Guinevere: On the Eve of Legend
Outskirts Press (2009)
Reviewed by Galia Popov (age 11) for Reader Views (8/09)
“Guinevere: On the Eve of Legend” by Cheryl Carpinello is about the childhood of Queen Guinevere from the legendary Camelot. Princess Guinevere roams the castle grounds with her friend Cedwyn, hunting, exploring, and generally getting into trouble. She likes being a princess. When King Arthur comes to visit, Guinevere doesn’t understand why he seems so interested in her. Soon after, the wizard Merlyn and her father explain to her that he will be her future husband. Appalled by the idea, Guinevere tries to run away. She doesn’t want to marry! Cedwyn convinces her to return, with the reasoning that if she likes being a princess, she should like being a queen. Guinevere decides to marry King Arthur after all. The morning after her 13th Birth Day, Guinevere, Cedwyn, and Merlyn go on a hunt to find the supposedly lost King Pellinore. After tramping through the forest, getting nearly trampled by King Pellinore, and catching a rabbit, they decide not to continue the hunt. On the way back, they come across a herd of red deer. In the herd of red deer are a group of unicorns. Merlyn tells them how the red deer protect the unicorns.
Even though the majority of the book flows together well, chapter eight, where Guinevere, Cedwyn, and Merlyn try to find King Pellinore in the forest, would be better eliminated. It makes no sense whatsoever in context with the rest of the book, and it doesn’t help that it’s the least well written chapter. Chapter nine – the part about the red deer – is questionable, but it flows well enough to make sense. Also, the cover is a little choppy. The title is hard to read, and the digital part isn’t very well blended.

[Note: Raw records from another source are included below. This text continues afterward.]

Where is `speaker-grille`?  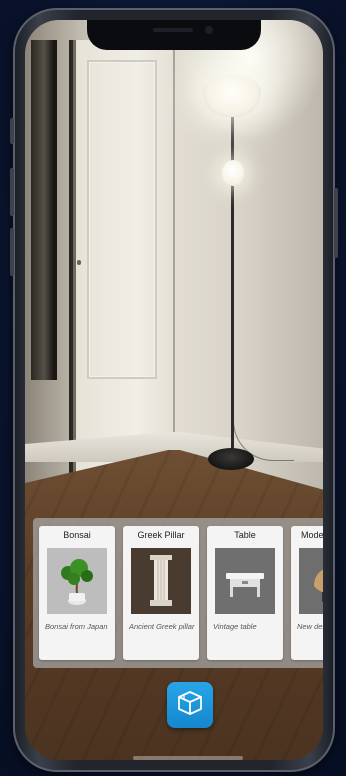 speaker-grille is located at coordinates (173, 30).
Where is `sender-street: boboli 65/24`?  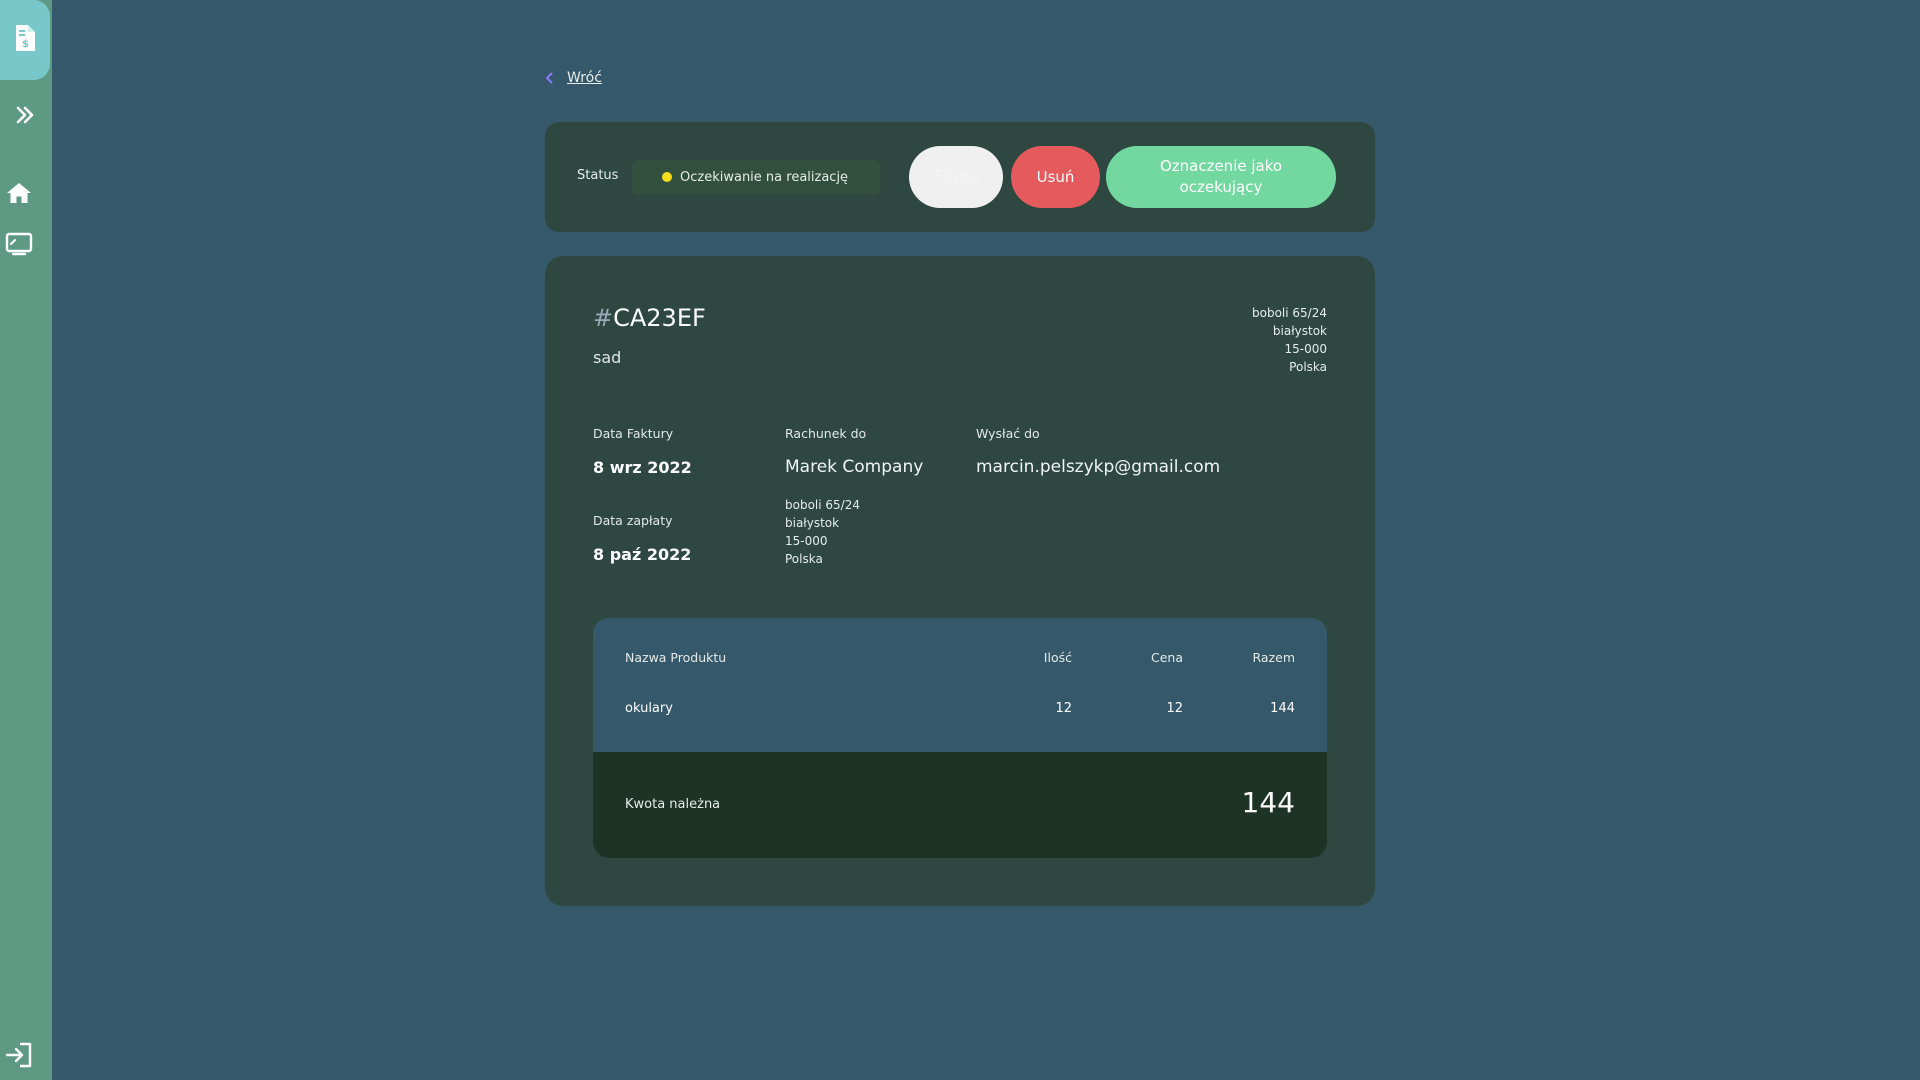 sender-street: boboli 65/24 is located at coordinates (1290, 313).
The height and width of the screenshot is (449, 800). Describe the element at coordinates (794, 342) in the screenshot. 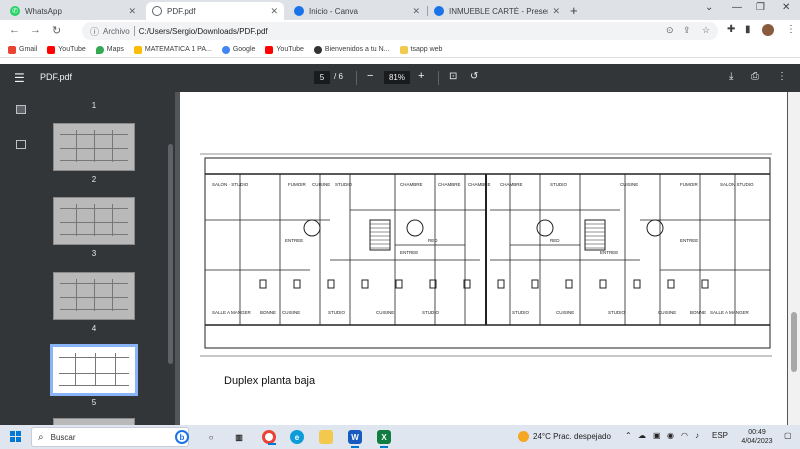

I see `viewer-scroll-thumb` at that location.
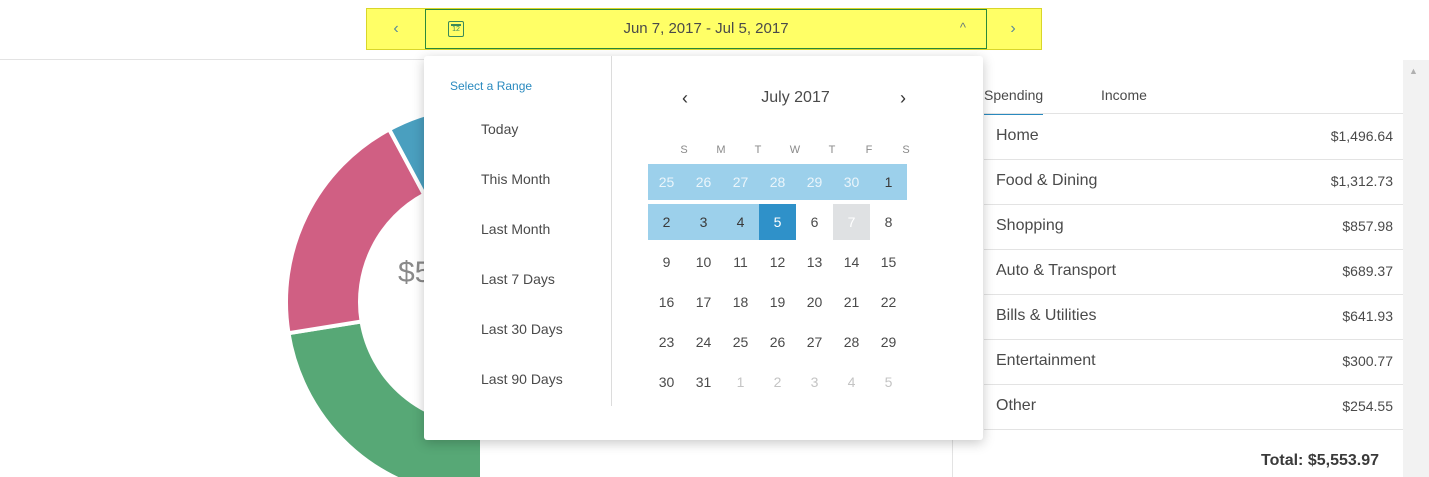 The width and height of the screenshot is (1429, 477). I want to click on category-row: Other $254.55, so click(1194, 408).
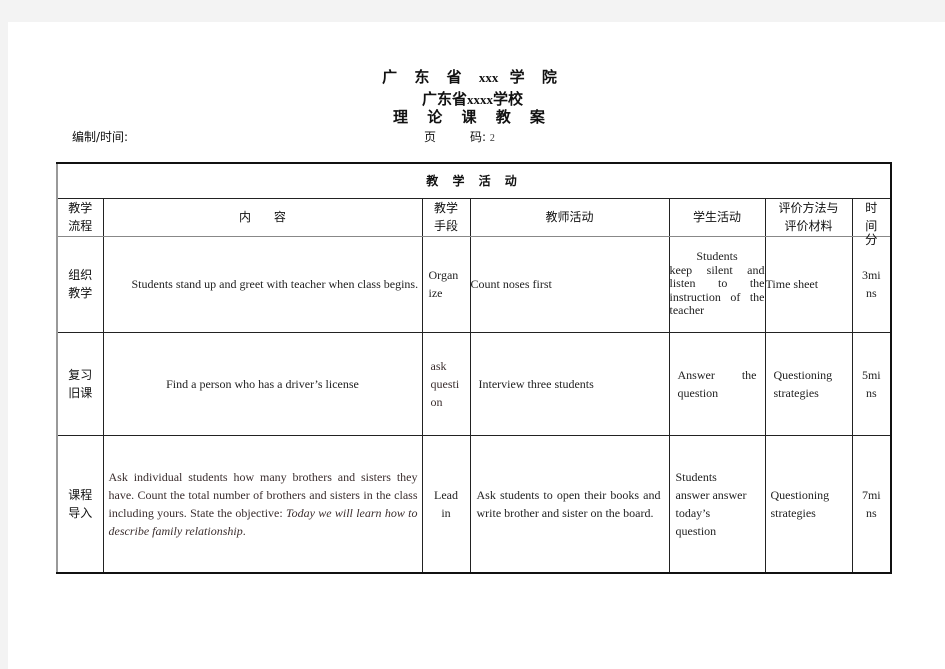 The width and height of the screenshot is (945, 669). I want to click on header-line: 评价方法与, so click(808, 208).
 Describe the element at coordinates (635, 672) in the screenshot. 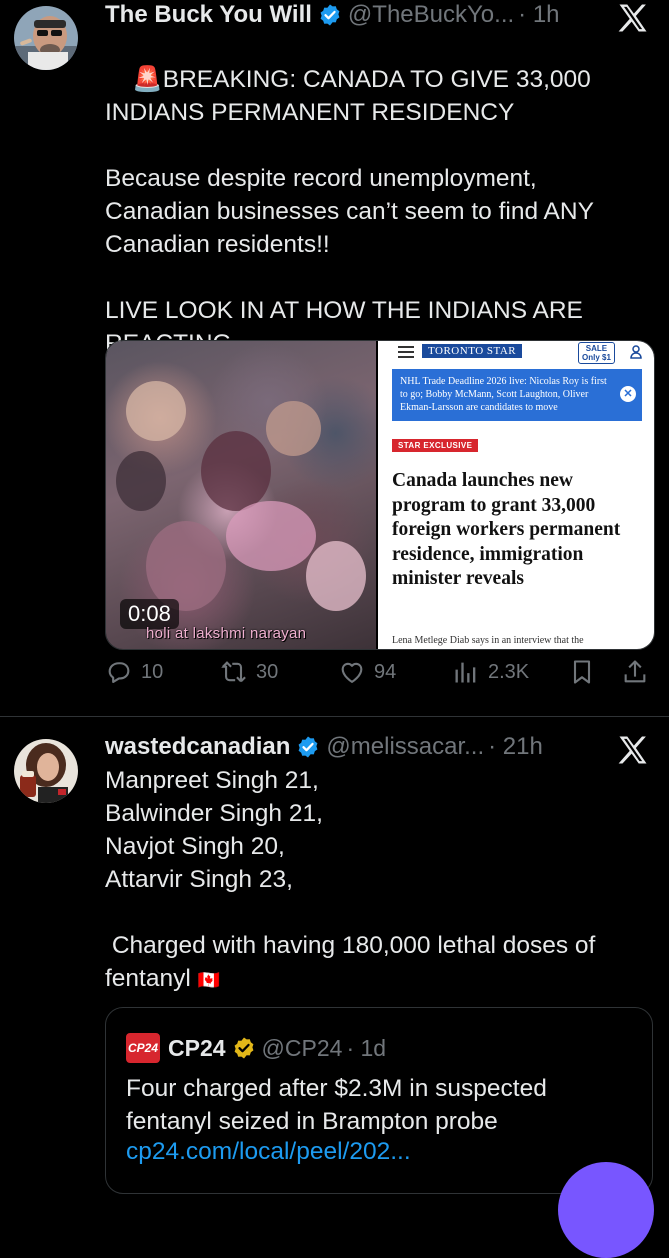

I see `share-icon` at that location.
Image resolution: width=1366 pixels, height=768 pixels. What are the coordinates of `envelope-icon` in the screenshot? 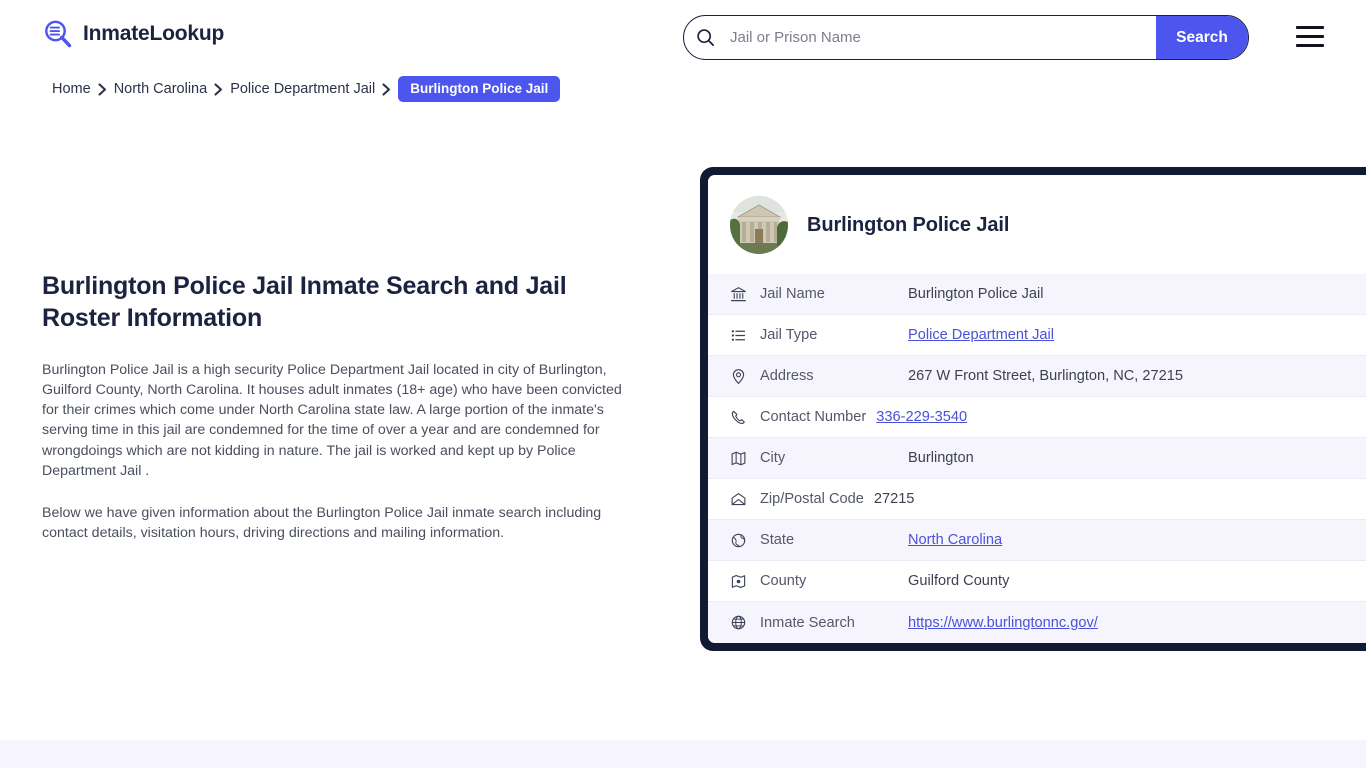 It's located at (745, 500).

“Guinevere: On the Eve of Legend” by Cheryl Carpinello informs the reader about what it would be like to be a princess in an early medieval castle. Specifically, a princess who is about to be betrothed to the most legendary king in England’s history: King Arthur. The afterword, glossary, additional reading, and the other extra notes in the back are a helpful addition to the story. This book would probably be best for ages seven though ten, but could be enjoyed by older or younger kids. This book is an appealing new take on an old legend.